*Selected excerpt:*
************

Union Pacific employees allege widespread violations of the ADA and file class certification motion.
As alleged in the Plaintiffs’ Memorandum in Support of their Motion for Class Certification, (DKT # 241), since approximately 2010, Union Pacific, the nation’s largest railroad, has used a highly conservative approach to evaluating its employees for “fitness for duty.” This policy has resulted in hundreds of employees losing their livelihoods. Plaintiffs’ allege that Union Pacific’s policy is to remove employees from their jobs based on an arbitrary and scientifically-unsound “1% Rule” regarding the risk of “sudden incapacitation.” (See DKT 241.)

************

*Listed records:*
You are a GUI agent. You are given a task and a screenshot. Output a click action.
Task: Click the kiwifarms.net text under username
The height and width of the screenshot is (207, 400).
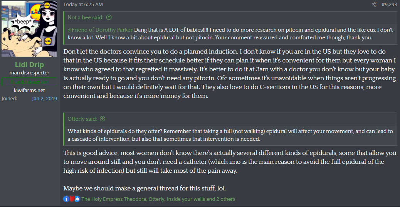[29, 90]
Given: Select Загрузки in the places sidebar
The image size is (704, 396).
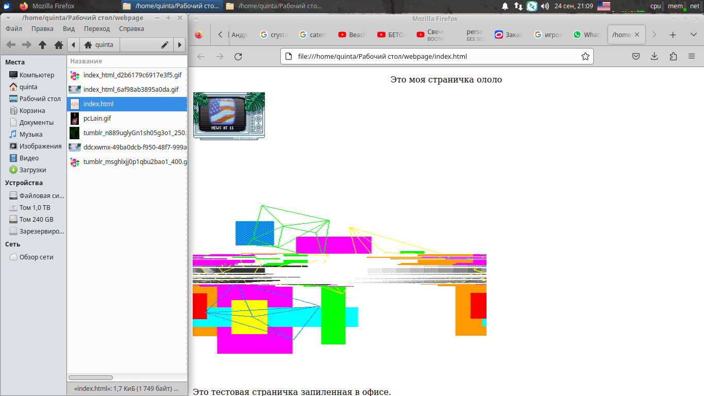Looking at the screenshot, I should pos(32,170).
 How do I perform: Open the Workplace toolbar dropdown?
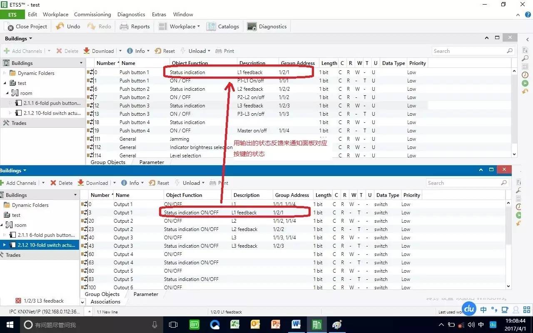tap(179, 26)
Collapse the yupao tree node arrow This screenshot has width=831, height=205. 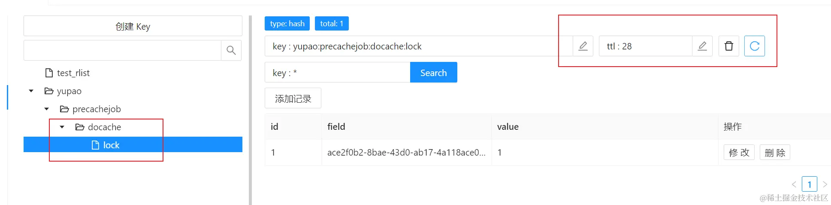click(31, 91)
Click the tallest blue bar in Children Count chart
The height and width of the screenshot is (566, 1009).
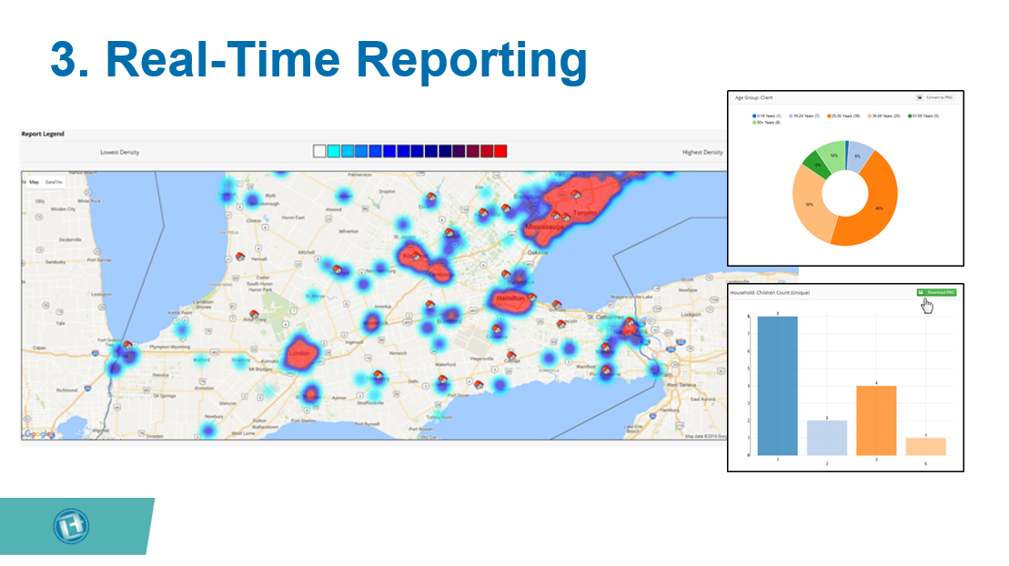tap(776, 385)
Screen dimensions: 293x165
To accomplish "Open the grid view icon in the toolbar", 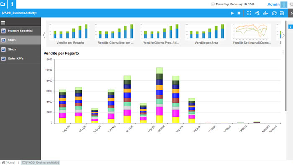I will pyautogui.click(x=249, y=13).
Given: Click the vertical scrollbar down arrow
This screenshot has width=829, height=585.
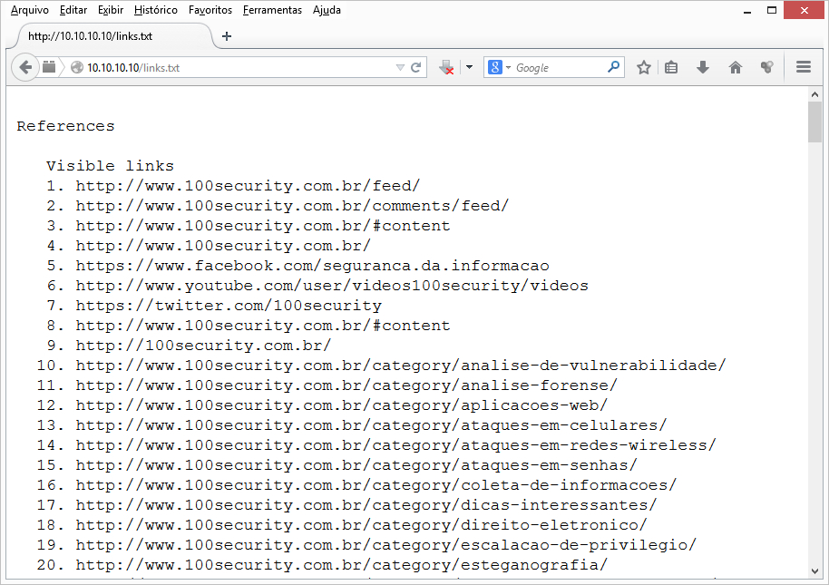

************

*Aim of the task:* Pick up the text on the Union Pacific employees' ADA class certification motion and keep writing from its last sentence.

*Response area:*
Under Union Pacific’s reportable health events policy, employees in “safety sensitive” positions – over 75% of the company’s employees – are required to disclose certain medical conditions, turn over their medical records, and submit to a fitness-for-duty evaluation. Plaintiffs allege that these “evaluations,” however, are not based on an individualized analysis of the employees’ job duties, work history, or other relevant factors. Instead, Union Pacific relies on broad, population-based risk assessments, routinely resulting in the imposition of standard work restrictions and the employee’s removal from work. Plaintiffs allege that this single policy—promulgated at the highest levels of the company and carried out uniformly by a small team of decision-makers—has led to widespread violations of the Americans with Disabilities Act (“ADA”), 42 U.S.C. § 12101 et seq. (See DKT 241.)
On August 17, 2018, Plaintiffs will file their motion for class certification. They will ask the court to certify the case as a class action, allowing them to seek relief on behalf of thousands of Union Pacific workers who have been affected by this policy since September 18, 2014. (See DKT 241.)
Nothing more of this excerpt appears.